→ **Document text**
[Start of section]

Title: Digital Equity

Policy Area: Community Development, Education/Workforce, Housing, Technology, City Services

Team Members: Office of Equity and Racial Justice (OERJ), Chief Financial Officer Team (CFO), Mayor’s Office Policy Team, Digital Equity Council, Philanthropic partners, Kids First Chicago, federal government

Problem Statement

“The digital divide is the gap between those who have affordable access, skills, and support to effectively engage online and those who do not” (NTIA). Lack of these digital resources creates further inequities in accessing health, education, jobs, and participation in civic life (such as registering to vote and engaging with essential city services). In the ten least connected neighborhoods in Chicago, 72% of community members are Black and 25% are Hispanic.


Reflection Questions
  • How can we work together to achieve digital equity?
  • How do we break down barriers for those most impacted by low-quality internet, lack of devices, and lack of tech skills?
  • How can we coordinate departments to work together effectively?
  • How do we center residents most impacted the problem?

Digital Equity Council North Lawndale

Quick Story

Reflect on our Past

Before the COVID-19 pandemic, digital equity was not a top policy issue. When the pandemic hit and all public school kids had to learn remotely, the City and its partners created Chicago Connected, a free internet program for 100,000 Chicago Public School students and their families. As key Chicago Connected partner Kids First Chicago noted in their March 2020 report, “The COVID-19 pandemic has not made the internet indispensable – it has revealed that it always was.”

[End of section]

→ **Problems and tasks**
• A. Quote the digital equity text starting at "Title: Digital Equity" and ending at "25% are Hispanic.".
• B. Summarize the digital equity text in two sentences.
• C. Proceed with the digital equity text from the point where it stops.

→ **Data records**
[Start of section]

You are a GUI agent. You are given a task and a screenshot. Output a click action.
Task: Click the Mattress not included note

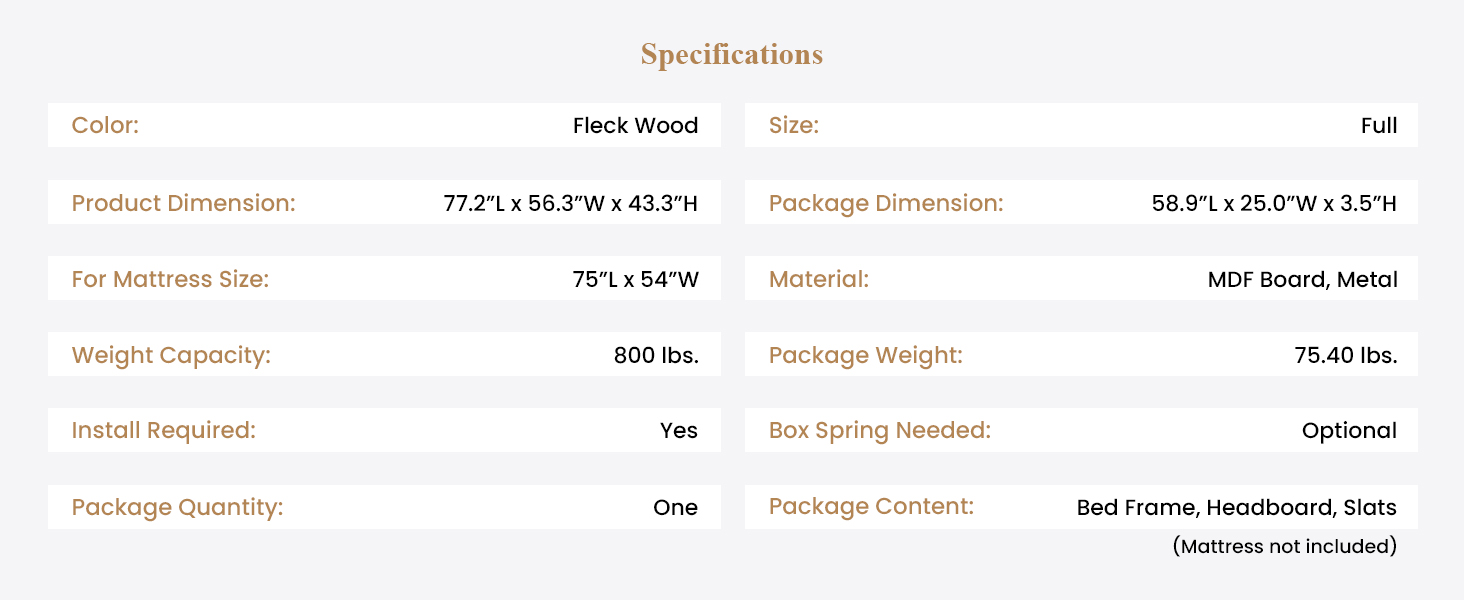click(1284, 546)
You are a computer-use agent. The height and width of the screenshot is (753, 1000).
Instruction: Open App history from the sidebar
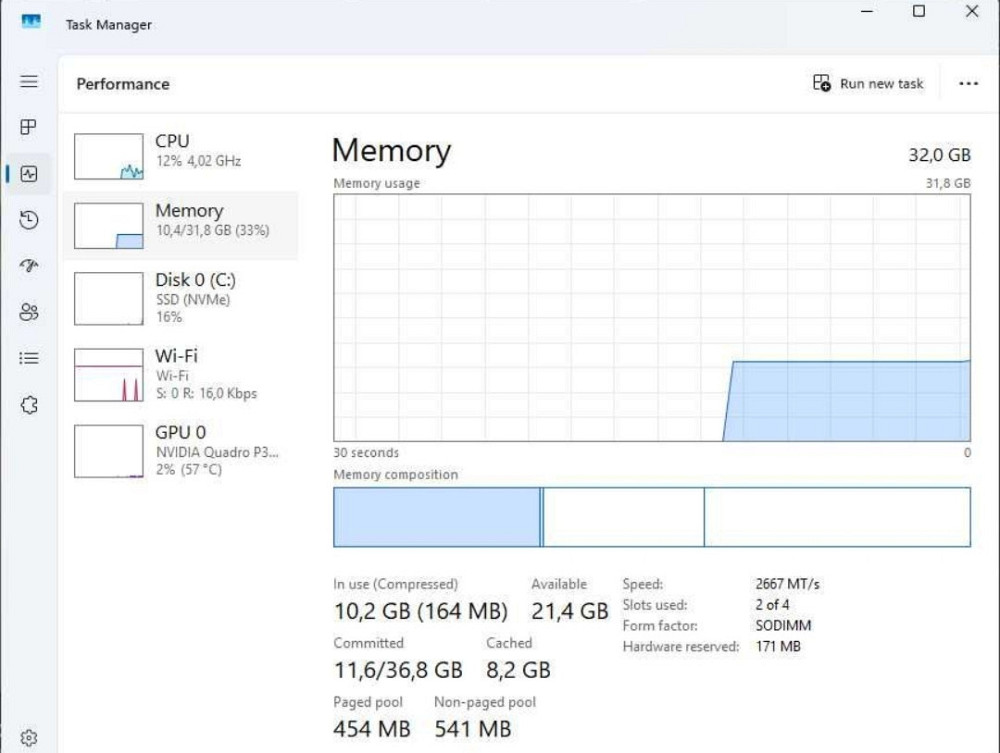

[End of section]

→ **Per-task answers**
• A.
Title: Digital Equity

Policy Area: Community Development, Education/Workforce, Housing, Technology, City Services

Team Members: Office of Equity and Racial Justice (OERJ), Chief Financial Officer Team (CFO), Mayor’s Office Policy Team, Digital Equity Council, Philanthropic partners, Kids First Chicago, federal government

Problem Statement

“The digital divide is the gap between those who have affordable access, skills, and support to effectively engage online and those who do not” (NTIA). Lack of these digital resources creates further inequities in accessing health, education, jobs, and participation in civic life (such as registering to vote and engaging with essential city services). In the ten least connected neighborhoods in Chicago, 72% of community members are Black and 25% are Hispanic.

• B. The digital divide separates people who have affordable access, skills, and support to engage online from those who do not, and it deepens inequities in health, education, jobs, and civic life, with residents of Chicago's ten least connected neighborhoods being 72% Black and 25% Hispanic. Digital equity was not a top policy issue before COVID-19, but when public school students had to learn remotely, the City and its partners created Chicago Connected, a free internet program for 100,000 Chicago Public School students and their families.

• C.
Reclaim our Present

OERJ has a vision of a democratic and reparative economy that gives everyone the ability to thrive without extracting from people or the environment in the process. The team narrowed their focus from inequitable economic development to “community wealth building,” a term first coined by The Democracy Collaborative. With guidance from local community leaders, the City of Chicago articulated a new definition: “an approach to economic development that promotes the local, democratic, and shared ownership and control of community assets.”

Reimagine our Future

In November 2021, Mayor Lightfoot announced a historic $15 million investment in a CWB pilot project as part of the Chicago Recovery Plan funded by the American Rescue Plan Act.